International

Ultimatum from Syrian Al-Qaeda group

Al-Nusra Front chief tells rival armed group ISIL to end infighting in Syria or be 'expelled' from the region

Members of Al-Nusra Front fire homemade mortar rounds during fighting with government forces on Feb. 8, 2014 in the Syrian village of Aziza, on the southern outskirts of Aleppo.
Baraa Al-Halabi/AFP/Getty Images

The head of Al-Qaeda's wing in Syria has given rival Islamist militants five days to accept mediation to end their infighting or face a war that "will terminate them," according to an audio recording posted on Tuesday.

Abu Mohammed al-Golani, leader of Al-Nusra Front, called on the Islamic State in Iraq and the Levant (ISIL) to agree to arbitration by religious scholars to end more than a year of feuding which has turned violent in some areas in Syria.

Heavy clashes between the two groups and other fighters in rebel-held northern and eastern Syria have led to hundreds of deaths and have undermined the wider military campaign against President Bashar al-Assad's forces.

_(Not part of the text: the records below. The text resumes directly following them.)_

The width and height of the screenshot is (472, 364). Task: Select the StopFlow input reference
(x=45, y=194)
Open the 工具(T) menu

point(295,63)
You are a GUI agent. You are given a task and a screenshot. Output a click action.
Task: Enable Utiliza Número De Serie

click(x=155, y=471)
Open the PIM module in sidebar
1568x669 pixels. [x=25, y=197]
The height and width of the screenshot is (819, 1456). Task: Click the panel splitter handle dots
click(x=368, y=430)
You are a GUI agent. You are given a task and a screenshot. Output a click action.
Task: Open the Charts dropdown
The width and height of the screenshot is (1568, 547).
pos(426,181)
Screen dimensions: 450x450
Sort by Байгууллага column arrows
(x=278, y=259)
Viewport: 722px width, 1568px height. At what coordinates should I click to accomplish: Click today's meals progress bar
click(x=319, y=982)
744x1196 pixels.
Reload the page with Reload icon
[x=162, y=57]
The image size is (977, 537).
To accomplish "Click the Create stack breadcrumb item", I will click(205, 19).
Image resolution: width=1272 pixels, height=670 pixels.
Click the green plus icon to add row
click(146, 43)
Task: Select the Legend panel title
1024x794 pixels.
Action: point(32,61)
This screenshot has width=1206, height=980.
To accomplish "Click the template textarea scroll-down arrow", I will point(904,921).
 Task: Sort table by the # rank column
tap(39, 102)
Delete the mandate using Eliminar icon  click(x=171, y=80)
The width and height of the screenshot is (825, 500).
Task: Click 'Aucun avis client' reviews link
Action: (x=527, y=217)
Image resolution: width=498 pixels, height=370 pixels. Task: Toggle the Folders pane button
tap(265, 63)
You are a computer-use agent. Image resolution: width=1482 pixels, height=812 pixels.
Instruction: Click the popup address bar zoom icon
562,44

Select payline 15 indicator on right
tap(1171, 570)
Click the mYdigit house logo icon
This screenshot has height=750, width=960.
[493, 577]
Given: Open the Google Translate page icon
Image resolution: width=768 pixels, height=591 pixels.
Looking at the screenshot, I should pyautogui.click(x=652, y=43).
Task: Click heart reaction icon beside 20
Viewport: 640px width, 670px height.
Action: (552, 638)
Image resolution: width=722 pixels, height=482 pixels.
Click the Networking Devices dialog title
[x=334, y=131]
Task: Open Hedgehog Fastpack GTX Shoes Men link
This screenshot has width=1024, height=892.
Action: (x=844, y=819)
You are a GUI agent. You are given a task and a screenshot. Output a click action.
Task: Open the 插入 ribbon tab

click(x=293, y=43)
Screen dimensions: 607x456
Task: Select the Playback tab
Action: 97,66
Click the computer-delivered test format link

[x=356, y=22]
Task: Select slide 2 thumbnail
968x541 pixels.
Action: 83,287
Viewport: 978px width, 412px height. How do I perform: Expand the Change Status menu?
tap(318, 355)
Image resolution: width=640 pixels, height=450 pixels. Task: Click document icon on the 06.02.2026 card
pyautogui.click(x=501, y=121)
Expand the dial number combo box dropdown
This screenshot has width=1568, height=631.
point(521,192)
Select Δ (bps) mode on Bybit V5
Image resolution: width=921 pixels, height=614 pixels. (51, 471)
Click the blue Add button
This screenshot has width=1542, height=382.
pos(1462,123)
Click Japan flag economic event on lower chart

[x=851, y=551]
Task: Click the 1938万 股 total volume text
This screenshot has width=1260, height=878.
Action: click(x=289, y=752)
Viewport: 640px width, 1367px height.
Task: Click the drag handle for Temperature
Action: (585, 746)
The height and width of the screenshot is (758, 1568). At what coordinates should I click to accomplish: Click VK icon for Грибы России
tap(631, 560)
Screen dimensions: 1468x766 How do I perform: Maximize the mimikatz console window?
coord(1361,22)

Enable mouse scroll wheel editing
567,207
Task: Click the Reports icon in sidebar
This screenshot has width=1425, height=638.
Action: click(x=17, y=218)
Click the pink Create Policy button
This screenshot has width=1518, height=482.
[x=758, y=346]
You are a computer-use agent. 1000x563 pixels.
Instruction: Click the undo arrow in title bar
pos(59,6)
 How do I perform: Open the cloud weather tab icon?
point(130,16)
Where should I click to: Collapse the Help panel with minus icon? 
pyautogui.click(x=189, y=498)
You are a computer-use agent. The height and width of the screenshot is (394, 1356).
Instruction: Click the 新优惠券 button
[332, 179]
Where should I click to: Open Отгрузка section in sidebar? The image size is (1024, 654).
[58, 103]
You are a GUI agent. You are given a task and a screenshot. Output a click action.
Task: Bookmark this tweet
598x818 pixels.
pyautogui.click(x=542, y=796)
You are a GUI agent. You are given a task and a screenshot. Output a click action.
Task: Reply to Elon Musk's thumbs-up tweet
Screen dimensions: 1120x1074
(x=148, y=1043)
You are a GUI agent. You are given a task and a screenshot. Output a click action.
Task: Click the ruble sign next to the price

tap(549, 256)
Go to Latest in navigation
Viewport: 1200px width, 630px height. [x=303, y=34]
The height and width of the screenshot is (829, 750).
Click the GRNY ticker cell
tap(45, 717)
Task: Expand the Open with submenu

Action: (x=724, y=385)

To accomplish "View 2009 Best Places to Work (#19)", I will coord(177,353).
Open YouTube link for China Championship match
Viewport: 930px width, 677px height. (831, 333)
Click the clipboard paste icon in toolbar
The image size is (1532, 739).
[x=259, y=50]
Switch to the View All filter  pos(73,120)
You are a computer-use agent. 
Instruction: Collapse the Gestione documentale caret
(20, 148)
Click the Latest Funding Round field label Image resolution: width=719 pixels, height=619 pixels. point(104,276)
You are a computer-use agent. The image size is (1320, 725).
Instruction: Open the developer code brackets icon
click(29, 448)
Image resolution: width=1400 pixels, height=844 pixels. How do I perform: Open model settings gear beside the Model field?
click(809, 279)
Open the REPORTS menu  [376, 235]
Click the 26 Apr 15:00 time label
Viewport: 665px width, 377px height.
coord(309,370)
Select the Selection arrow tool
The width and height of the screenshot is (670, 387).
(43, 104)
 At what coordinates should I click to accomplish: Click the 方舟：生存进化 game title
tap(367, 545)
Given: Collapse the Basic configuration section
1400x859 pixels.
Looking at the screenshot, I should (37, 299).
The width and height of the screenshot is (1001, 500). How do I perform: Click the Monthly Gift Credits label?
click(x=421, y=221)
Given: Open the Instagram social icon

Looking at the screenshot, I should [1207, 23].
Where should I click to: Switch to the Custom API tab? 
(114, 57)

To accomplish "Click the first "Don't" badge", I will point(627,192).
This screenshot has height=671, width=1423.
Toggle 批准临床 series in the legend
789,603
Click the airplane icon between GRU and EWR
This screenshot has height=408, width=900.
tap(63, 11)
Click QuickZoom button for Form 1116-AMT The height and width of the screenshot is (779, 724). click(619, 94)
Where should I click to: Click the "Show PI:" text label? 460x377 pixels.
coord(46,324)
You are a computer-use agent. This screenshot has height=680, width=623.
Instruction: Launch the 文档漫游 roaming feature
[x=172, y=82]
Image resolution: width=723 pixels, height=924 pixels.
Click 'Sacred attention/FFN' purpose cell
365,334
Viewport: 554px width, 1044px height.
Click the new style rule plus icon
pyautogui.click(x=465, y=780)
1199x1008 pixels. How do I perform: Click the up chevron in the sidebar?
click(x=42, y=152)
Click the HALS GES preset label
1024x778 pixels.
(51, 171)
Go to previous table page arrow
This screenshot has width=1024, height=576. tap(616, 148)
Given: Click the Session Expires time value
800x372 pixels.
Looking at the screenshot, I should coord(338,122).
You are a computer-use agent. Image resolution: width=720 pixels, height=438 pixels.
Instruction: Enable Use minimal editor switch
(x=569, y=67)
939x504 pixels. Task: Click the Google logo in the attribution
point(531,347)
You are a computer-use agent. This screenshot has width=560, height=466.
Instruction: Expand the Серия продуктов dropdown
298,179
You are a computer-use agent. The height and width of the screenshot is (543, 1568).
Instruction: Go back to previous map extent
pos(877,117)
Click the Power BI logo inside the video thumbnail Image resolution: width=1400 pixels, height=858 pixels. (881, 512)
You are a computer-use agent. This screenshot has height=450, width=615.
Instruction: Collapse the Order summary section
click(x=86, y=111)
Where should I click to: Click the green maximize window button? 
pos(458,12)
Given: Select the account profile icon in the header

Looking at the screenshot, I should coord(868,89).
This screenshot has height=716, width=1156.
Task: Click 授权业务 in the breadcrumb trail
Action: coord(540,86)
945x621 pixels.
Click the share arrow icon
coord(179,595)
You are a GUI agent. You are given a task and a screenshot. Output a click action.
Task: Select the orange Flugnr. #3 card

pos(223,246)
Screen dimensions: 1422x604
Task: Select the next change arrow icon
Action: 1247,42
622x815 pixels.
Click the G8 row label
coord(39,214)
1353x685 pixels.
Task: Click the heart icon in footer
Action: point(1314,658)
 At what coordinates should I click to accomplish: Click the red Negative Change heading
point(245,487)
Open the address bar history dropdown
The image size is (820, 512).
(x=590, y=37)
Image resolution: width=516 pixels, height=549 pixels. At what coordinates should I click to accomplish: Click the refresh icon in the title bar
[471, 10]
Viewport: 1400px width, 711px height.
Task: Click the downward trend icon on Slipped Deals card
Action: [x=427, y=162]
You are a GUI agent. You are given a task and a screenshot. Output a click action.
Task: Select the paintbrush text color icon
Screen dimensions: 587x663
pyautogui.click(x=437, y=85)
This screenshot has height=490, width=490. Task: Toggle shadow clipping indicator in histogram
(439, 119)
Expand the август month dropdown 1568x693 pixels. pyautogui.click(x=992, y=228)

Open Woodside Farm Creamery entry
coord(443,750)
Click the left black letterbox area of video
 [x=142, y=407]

"We will wait for five days from the date of this recording for your formal reply," Golani said in the audio tape, released on an Islamist web site.

"By God, if you reject God's ruling again and do not put an end to your plague against the Umma (Muslim nation), then the Umma will launch an assault against this ignorant ideology and will terminate it, even from Iraq," he said.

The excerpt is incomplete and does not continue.